# Please give me advice passenger gave me two 1 star ratings on the same trip.



## Kevin3981 (Feb 8, 2020)

Hello, I just started ubering last week. I have 30. Five star ratings I was on my way to getting premium SUV rides. I'm still a little unfamiliar with the setup.
So I pick up the customer and within two minutes. I'm looking at the navigation and I accidentally end the ride. She gets upset. She calls up Uber and starts another ride. I accept it and Continue to take her to her. destination. I apologized. I heard her complaining on the phone with Uber. They refunded her for the 1st 5 minutes of the trip. When you using Uber navigation I notice if u touch the screen the wrong way It's possible to accidentally end the trip. I already have five stars on the two trips.

Tonight I noticed my rating dropped to 4.6. And I know have two 1 star ratings. She was very upset and slam the door. So I'm positive. This was the customer that left the negative feedback. I called up Uber and ask them to at least just let her leave one negative feedback. I got hit with a double whammy. Why can a customer negatively impact your rating For an accident that was an honest mistake and uber doesn't care at all they just say to get more trips..

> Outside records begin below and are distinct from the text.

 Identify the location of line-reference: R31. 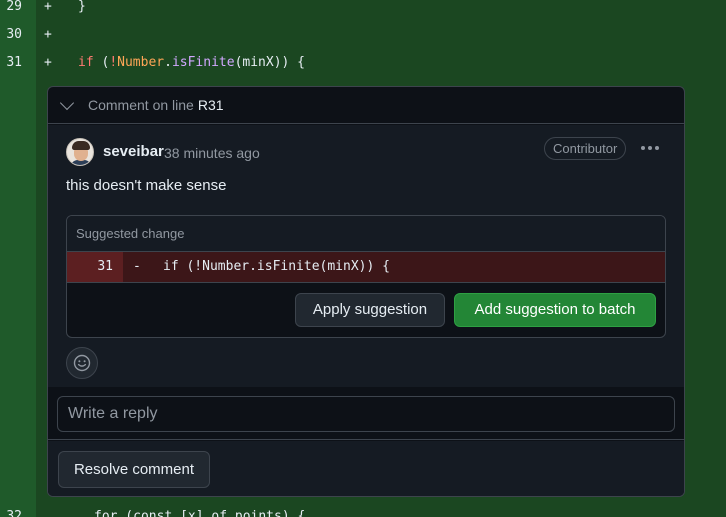
(210, 105). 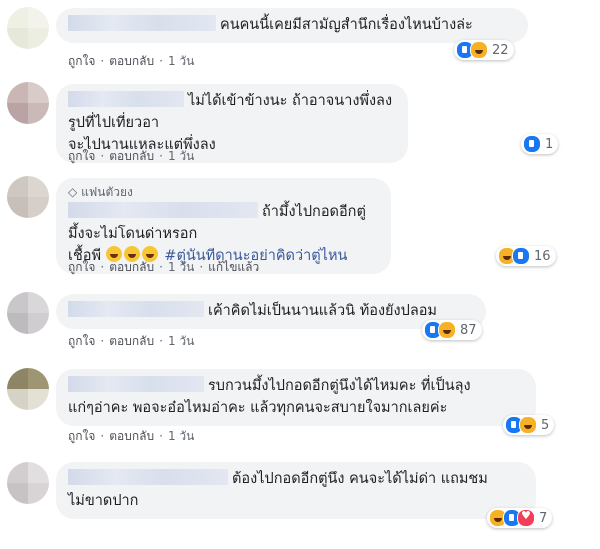 I want to click on reaction-summary: 1, so click(x=540, y=144).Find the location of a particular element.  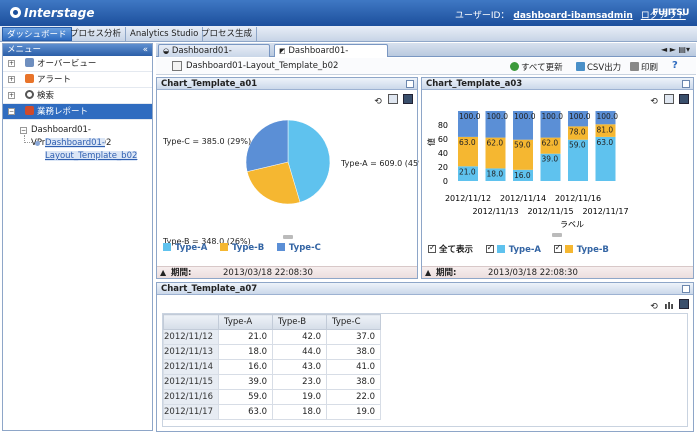

table-row: 2012/11/17 63.0 18.0 19.0 is located at coordinates (272, 412).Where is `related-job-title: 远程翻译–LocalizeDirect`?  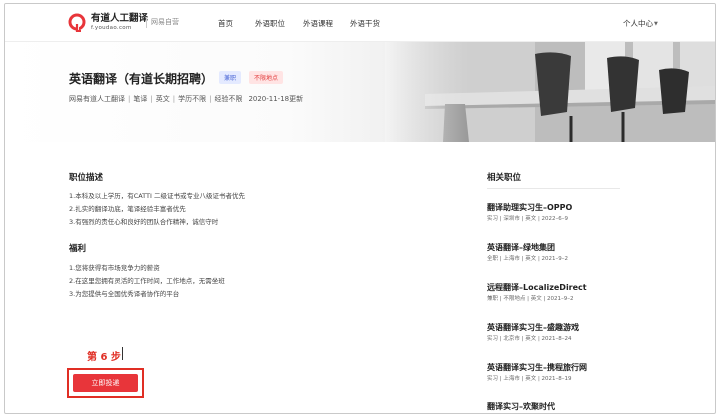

This killed my average and now I cant accept premium calls

Ouuch


----------



## MadTownUberD (Mar 11, 2017)

Don't worry. If you are new, you're in a Grace period and Uber will give you time to turn your rating around. Just don't make that mistake again.


----------



## JaxUberLyft (Jan 9, 2019)

Advice - thicken your skin or give up on this gig.

This too shall pass.


----------



## Trafficat (Dec 19, 2016)

If she was upset after accidentally ending the ride I would tell her she needs to book a new driver to avoid being double rated.

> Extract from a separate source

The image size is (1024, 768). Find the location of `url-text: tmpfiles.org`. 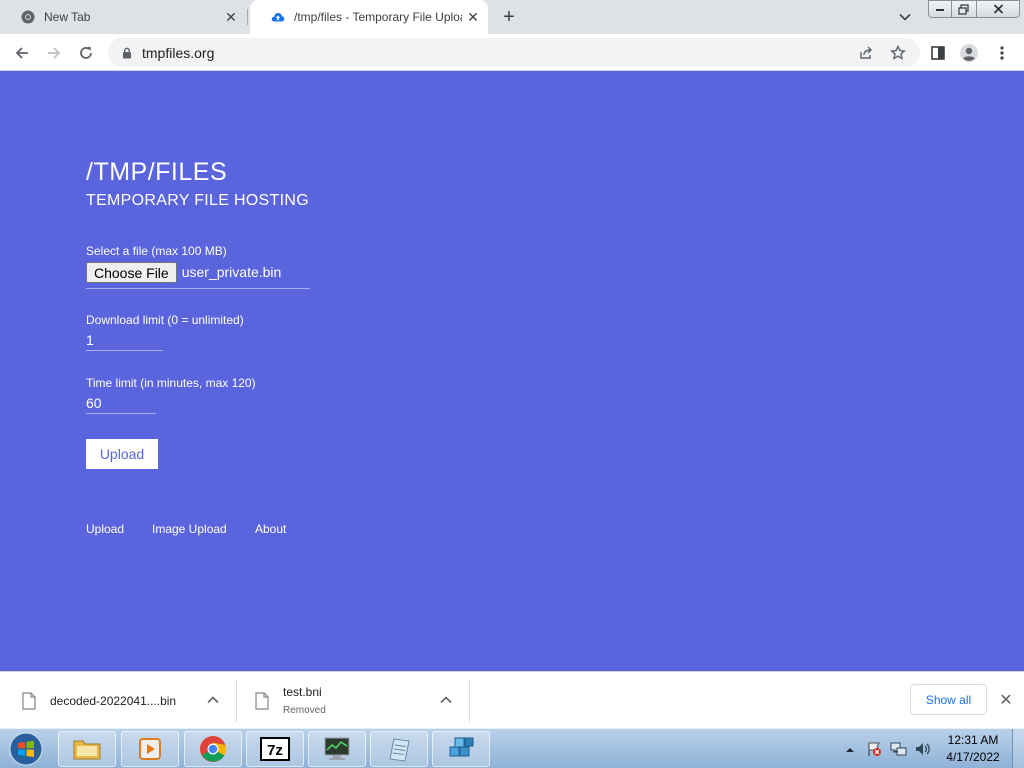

That, or I would take her for free to her destination.


----------



## Mista T (Aug 16, 2017)

JaxUberLyft said:


> Advice - thicken your skin or give up on this gig.
> 
> This too shall pass.


What Jax said.

Suck it up, buttercup.

Uber is a POS company with zero ethics. Consider yourself lucky that you found out this early in your driving days.


----------



## Defensive Driver (Aug 27, 2019)

JaxUberLyft said:


> Advice - thicken your skin or give up on this gig.
> 
> This too shall pass.


Make sure you kick their a*s out if they cross the line. Leave them stranded on that curb and rate them 1 Star.

Uber exposed me to a whole new world that I never thought existed. I'm only in my 20s. I had to mature up fast. I much rather drive Taxi. l I'm seriously considering full-time Taxi.


----------



## Eddie Dingle (Sep 23, 2019)

use ggogle maps or waze, the app nav is crap. also it means the nav app will be on top, so you cant accidentally mess with the uber app. Don't worry about the rating, it'll come back up pretty quickly.


----------



## Darrell Green Fan (Feb 9, 2016)

Didn't sound like a navigation problem, OP is new and unfamiliar with the app. But yeah go into the app and change the navigation, I use GoogleMaps as WAZE has too many popups and other crap that blocks the map. Hit the pic on the app, then Account-App Settings-Navigation.

Stuff like this happened to all of us when we were new. Don't sweat it as well as the rating. With only 50 rides those 2 one stars obviously have a big effect. Keep driving, get more 5 stars which will happen providing you don't have a dirty car, drive too fast or miss too many turns, and your rating will improve instantly. .


----------